The influence of atropine on the cardiopulmonary effects of a xylazine-ketamine combination in dogs.

The effect of atropine on cardiopulmonary changes induced by xylazine-ketamine anesthesia was studied in 7 male dogs. A consecutive i.v. injection of xylazine (1.1 mg/kg) and ketamine (11 mg/kg) induced an anesthesia of approximately 20 min, and increased PaCO2 but decreased PaO2 and pHa for 20 min. The xylazine-ketamine administration increased heart rate for 5 min, which was followed by a small but significant decrease at 30 min posttreatment.
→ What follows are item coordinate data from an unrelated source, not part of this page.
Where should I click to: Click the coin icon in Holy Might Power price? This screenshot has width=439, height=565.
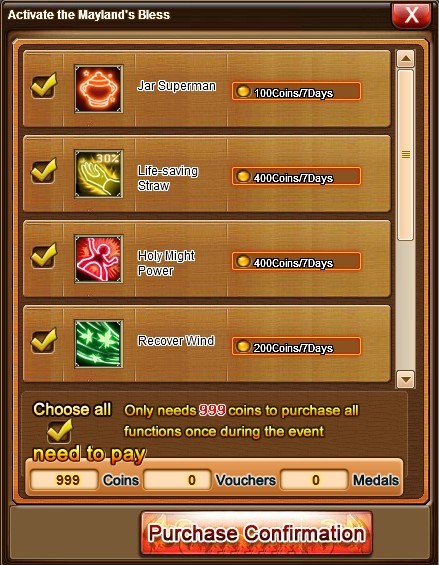point(243,261)
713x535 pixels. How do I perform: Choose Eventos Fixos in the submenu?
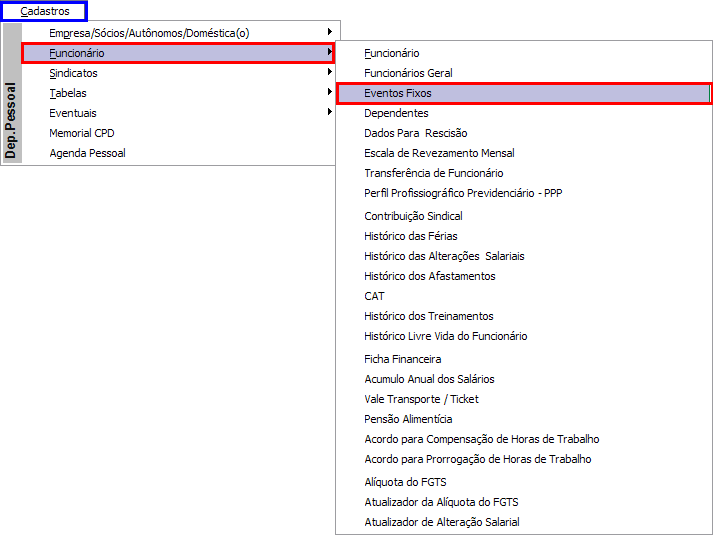[x=524, y=93]
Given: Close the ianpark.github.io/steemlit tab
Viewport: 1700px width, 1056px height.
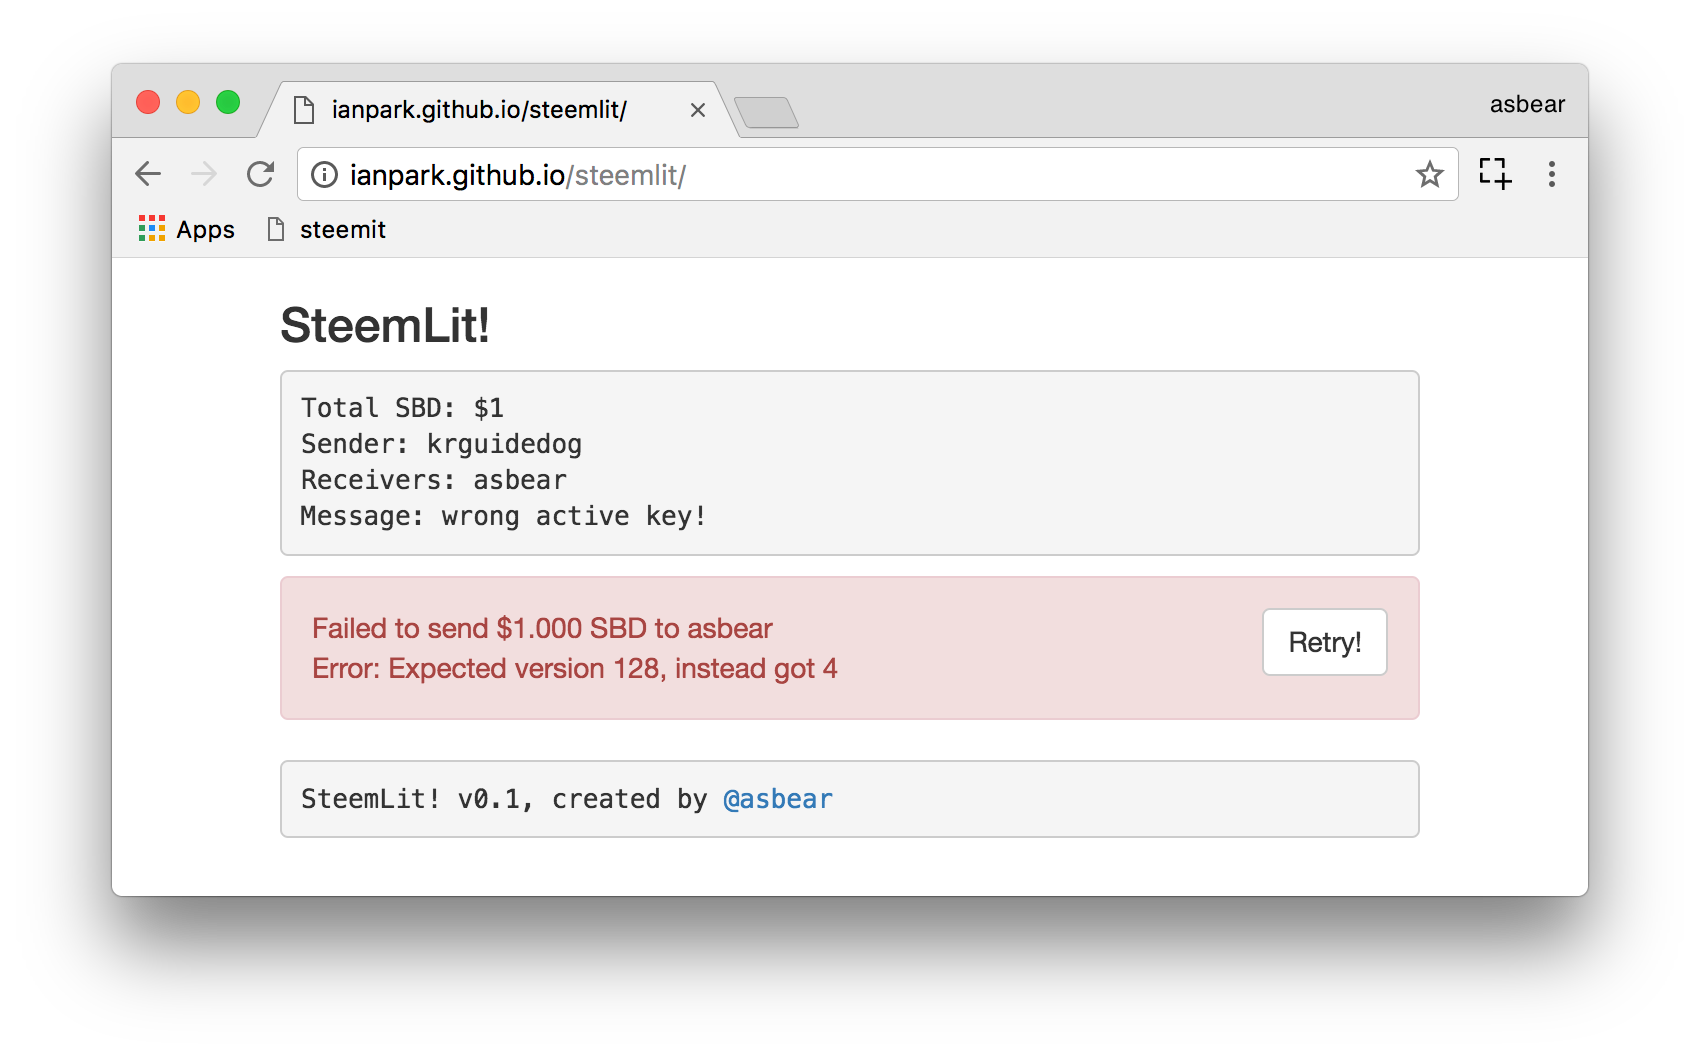Looking at the screenshot, I should pos(698,110).
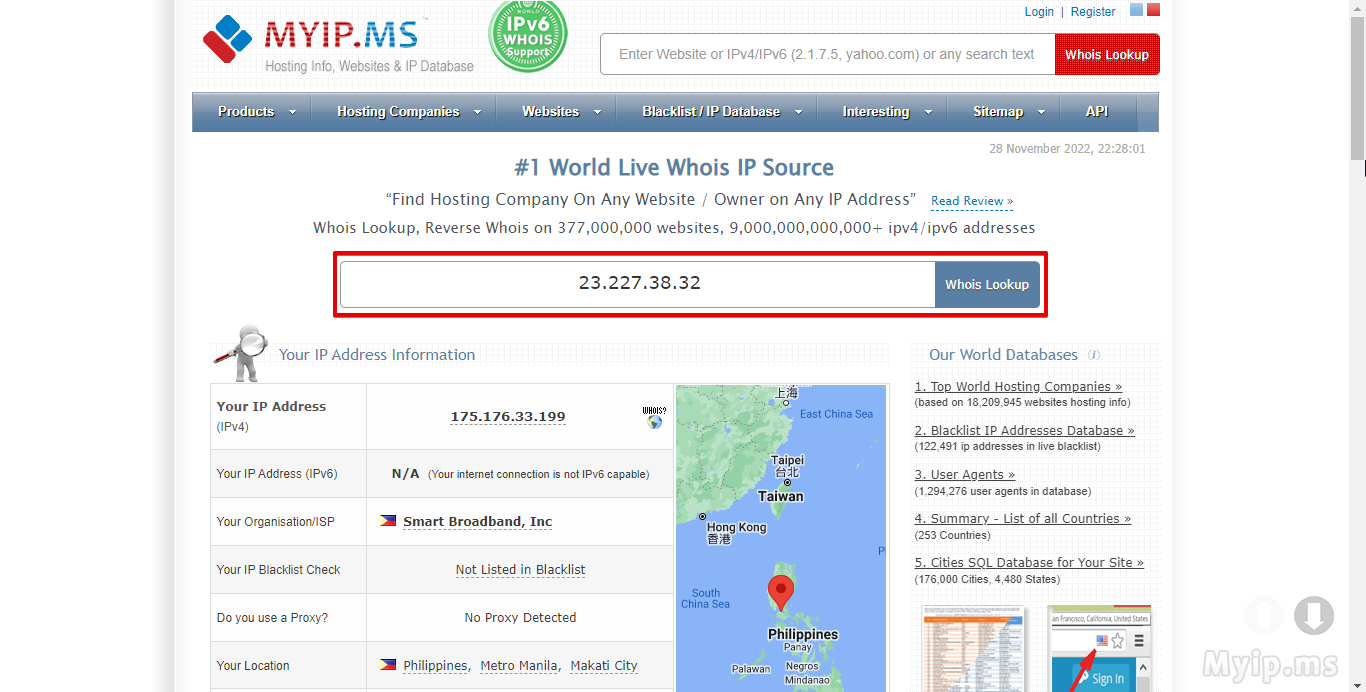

The xylazine-ketamine injection decreased left ventricular and mean aortic pressure for 1 to 2 min. The low pressures returned to normal and became higher than base line levels at 5 min posttreatment. The xylazine-ketamine injection increased peripheral resistance and decreased cardiac output and cardiac index for at least 40 min. An i.v. injection of atropine sulfate (0.04 mg/kg) potentiated the effect of xylazine-ketamine on PaCO2 and PaO2, but did not change the effect of xylazine-ketamine on pHa. The atropine injection did not change the transient low left ventricular and mean aortic pressures immediate after the xylazine-ketamine administration, but did potentiate the duration of the increased heart rate, left ventricular and mean aortic pressures induced by xylazine-ketamine between 5 to 40 min. Atropine did not change the effect of xylazine-ketamine on peripheral resistance. Atropine partially antagonized the effect of xylazine-ketamine on cardiac output and cardiac index. Interpretation of the results indicates that atropine may increase cardiac work and may potentiate the pulmonary effect of i.v. administration of xylazine-ketamine.